Desde la orilla
A veces me gustaría, al menos por un rato, ser capaz de compartir alguna de las causas en las que encuentra refugio gran parte de la humanidad: la religión y sus irritados dioses llenos reproches, mandamientos y amonestaciones; el populismo de izquierdas y de derechas y sus promesas, tan dulces como el sirope de chocolate y tan embriagadoras y decepcionantes como el alcohol de garrafón; el nacionalismo, siempre presto a susurrarte que te mires el ombligo hasta que seas capaz de descubrir qué maravillosa y única esencia te distingue, te separa y te eleva por encima de los seres humanos idénticos a ti que habitan al otro lado de las arbitrarias línea de los mapas.

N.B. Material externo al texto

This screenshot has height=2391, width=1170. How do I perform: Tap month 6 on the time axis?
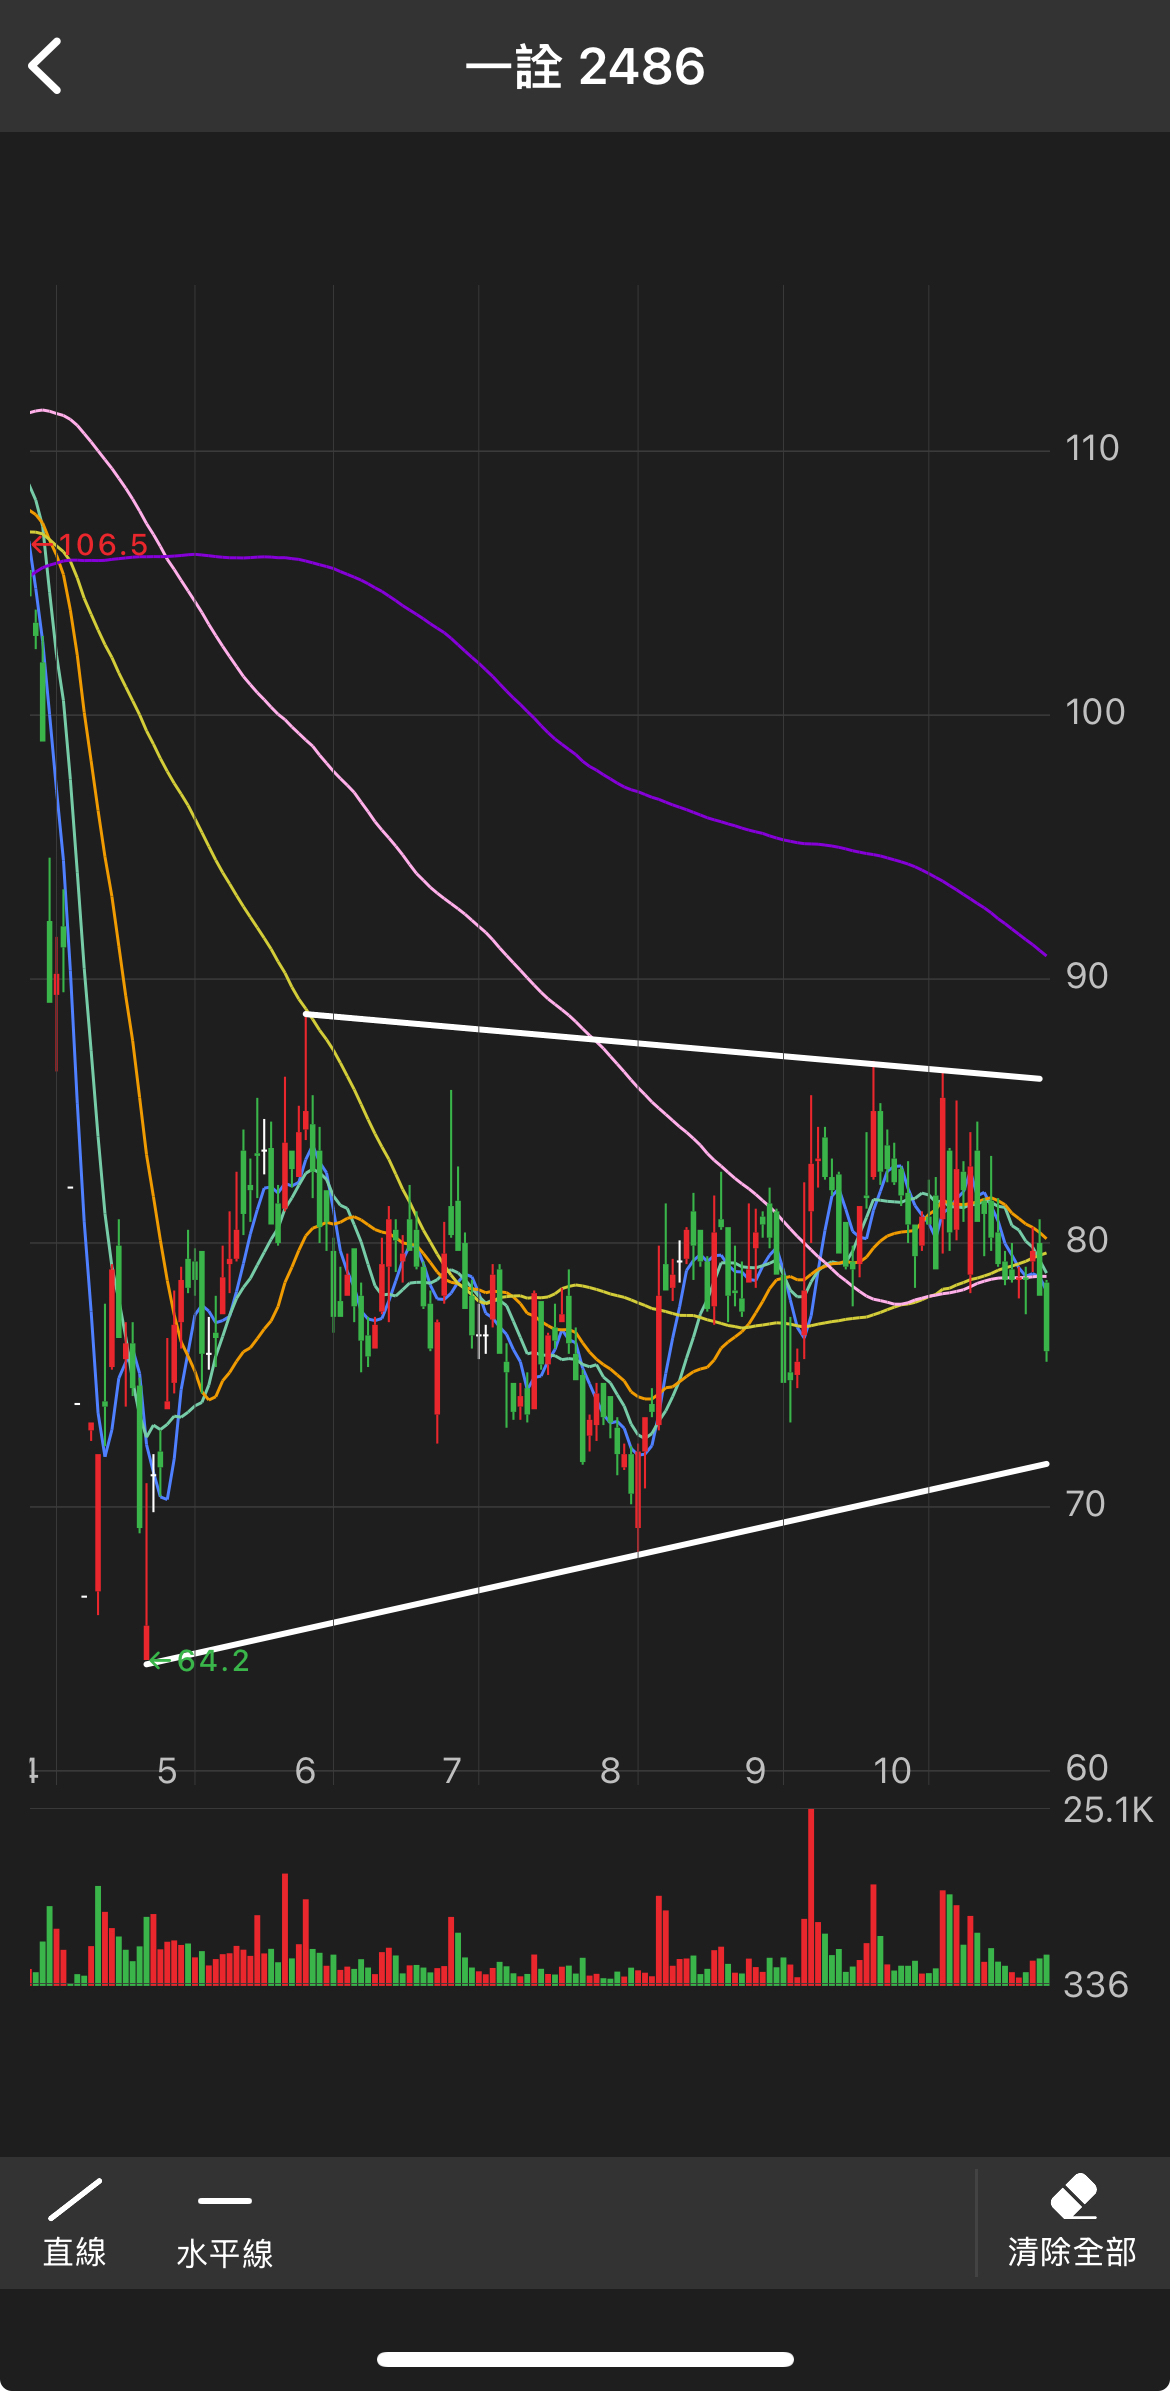coord(305,1771)
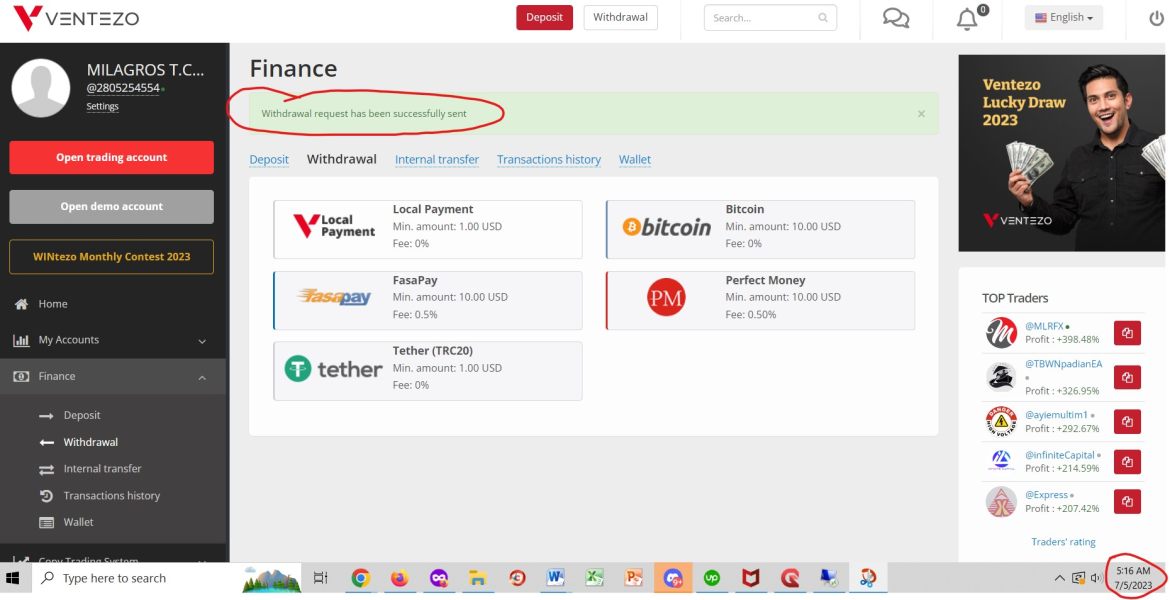Open the chat messages icon
The image size is (1170, 600).
(895, 18)
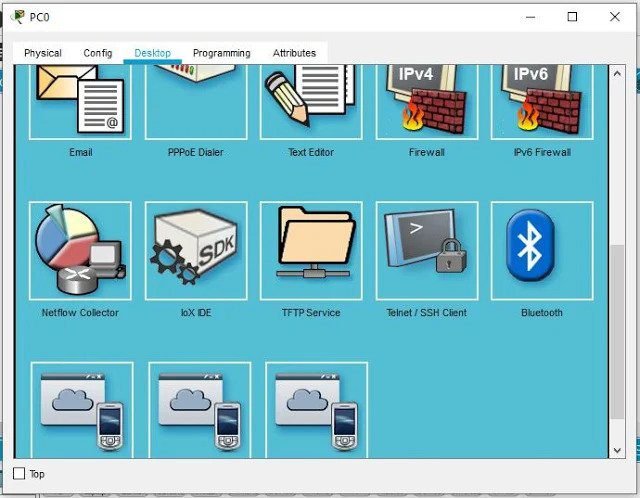Switch to the Physical tab
640x498 pixels.
(x=43, y=53)
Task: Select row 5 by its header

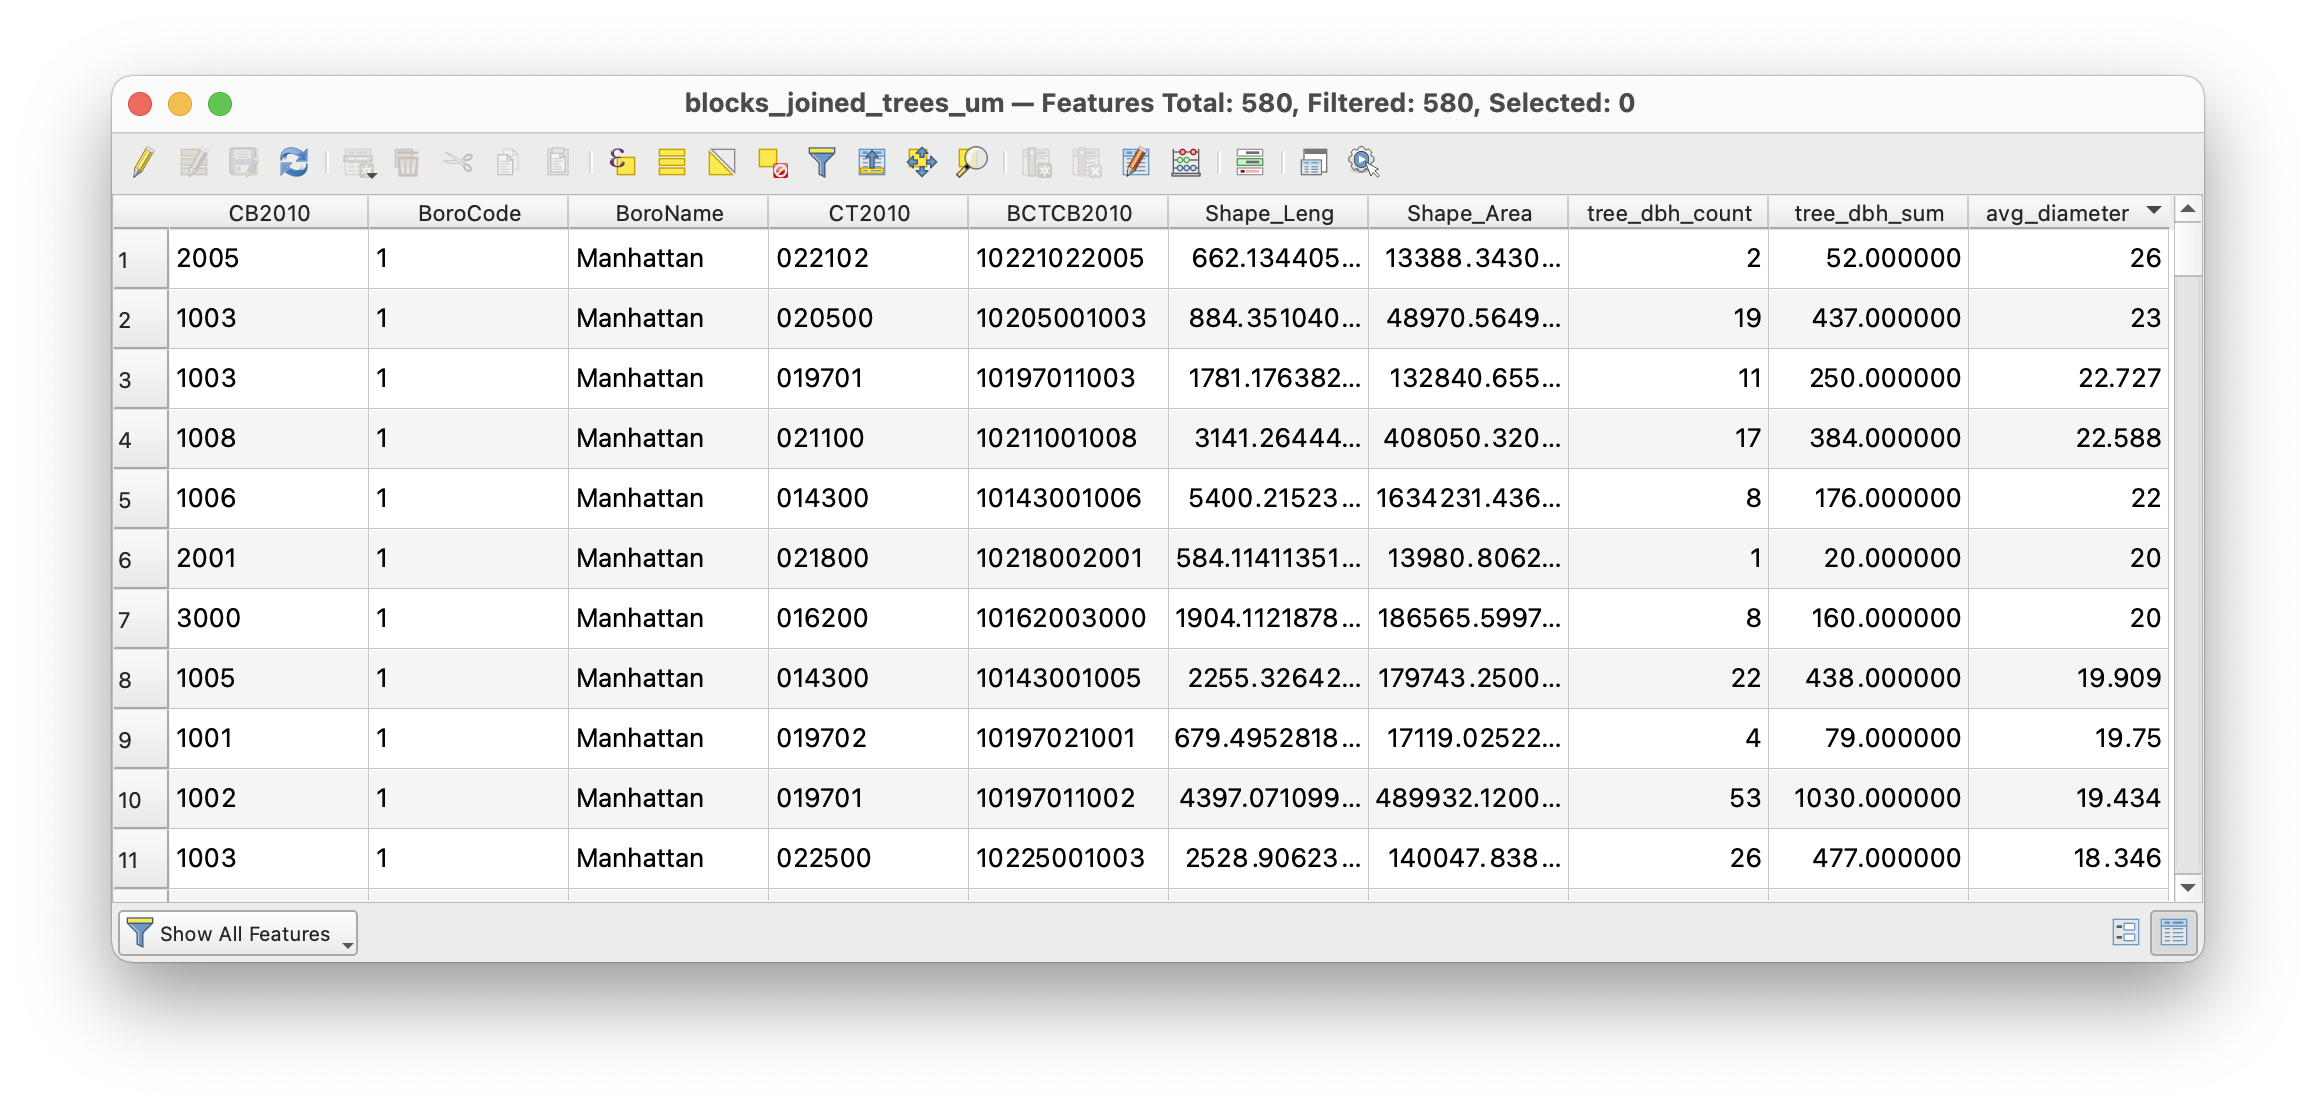Action: [139, 499]
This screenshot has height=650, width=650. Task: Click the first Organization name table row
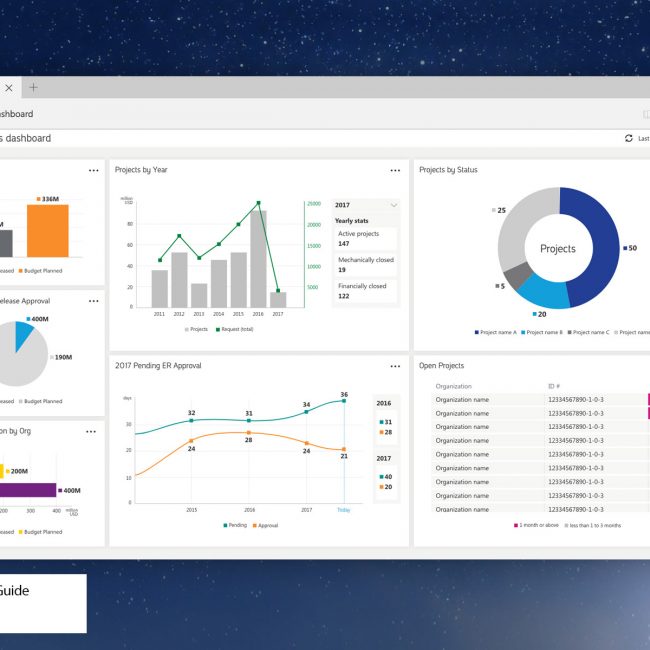point(462,400)
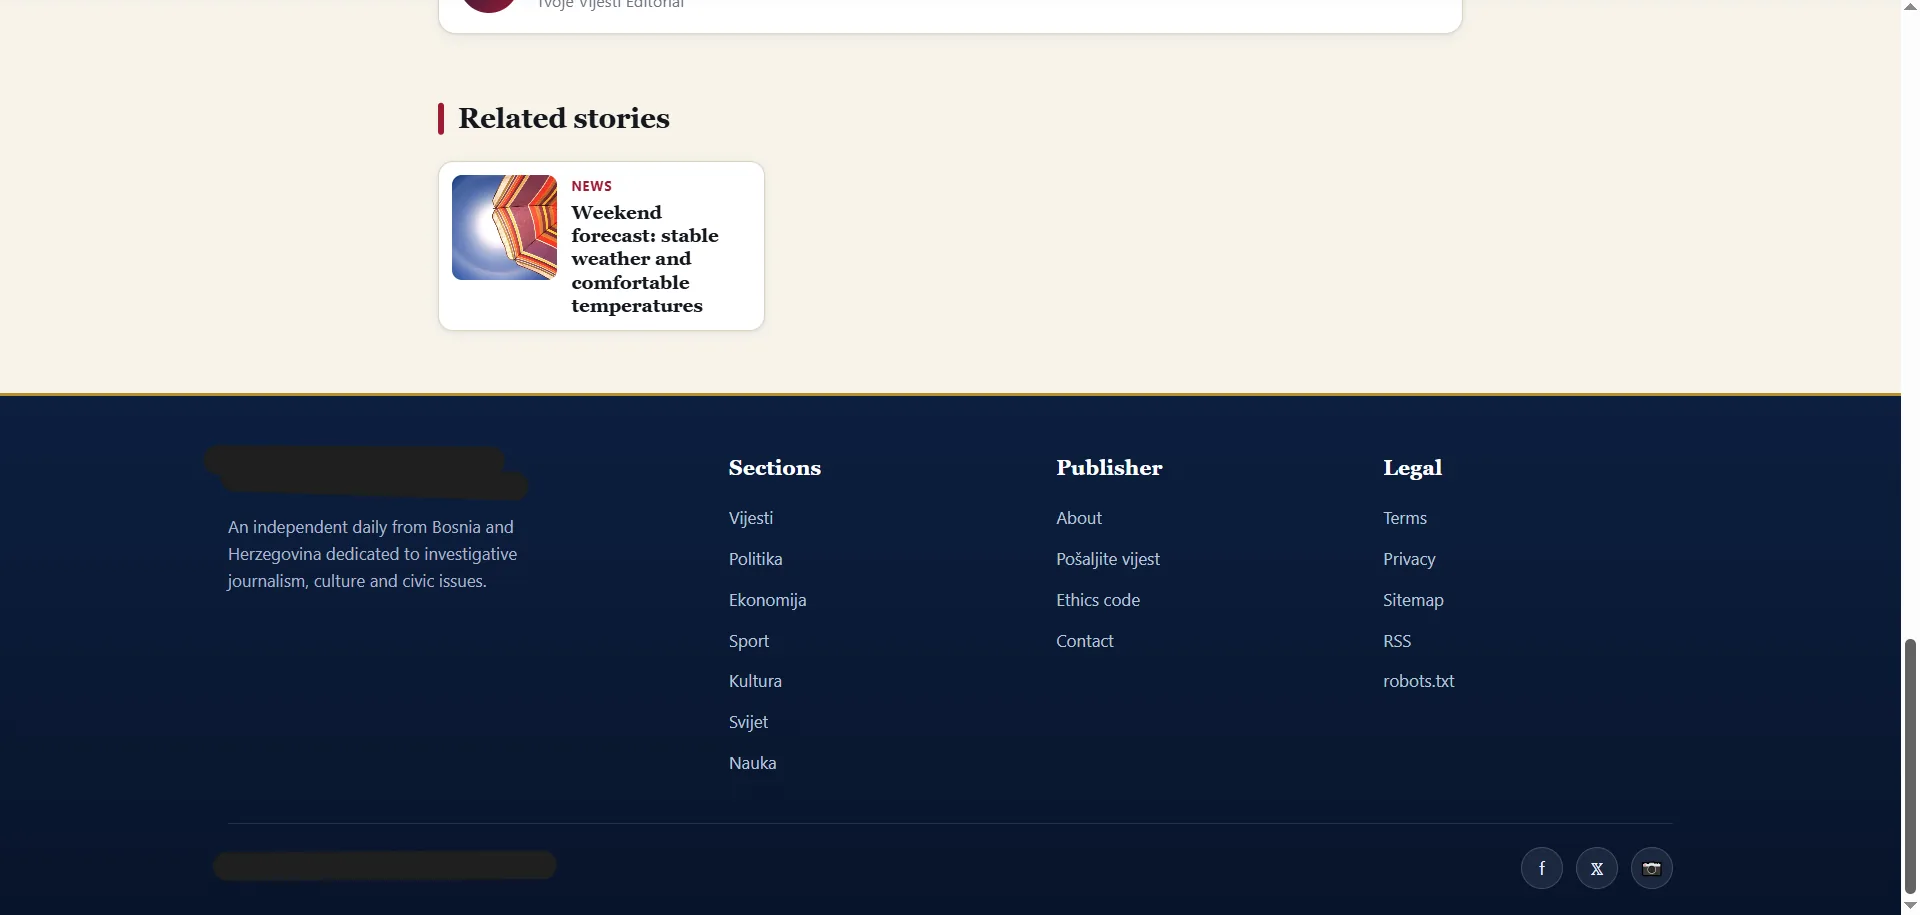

Pero no puedo. Tampoco es que lo intente mucho ni con mucha fuerza. De sobra sé que soy incapaz de someterme a los dictados de esas fibrosas generalizaciones y como ya tengo 47 años no me queda más remedio que ir aceptándome como soy. Me gustan los fados, la música country, el reflejo del cielo sobre el mar Egeo, el rape y los huevos fritos con chorizo, los atardeceres en Zamora y tres o cuatro mil cosas más que nunca dejan de asombrarme pero, la verdad, no encuentro ninguna buena razón que me convenza de que ser asturiano, español o portugués sea mejor ni peor que ser malayo, vietnamita o congoleño. De hecho estoy seguro de que hay muchos vietnamitas que me caerían infinitamente mejor que muchos asturianos, porque lo que cuenta es cada persona, en su irreductible y prodigiosa singularidad, que nunca podrá ser dibujada por un pasaporte o por una bandera.
Borges escribió que "El nacionalismo solo permite afirmaciones y toda doctrina que descarte la duda, la negación, es una forma de fanatismo y estupidez". Lo mismo puede decirse de la religión y del populismo político (Trump, Le Pen, Pablo Iglesias y sus peculiares secuaces filocomunistas), así que lo único que se me ocurre que puede hacer una persona con un poco de criterio es tratar de no dejarse arrastrar por esa ola de tontería que a ratos amenaza con llevárselo todo por delante.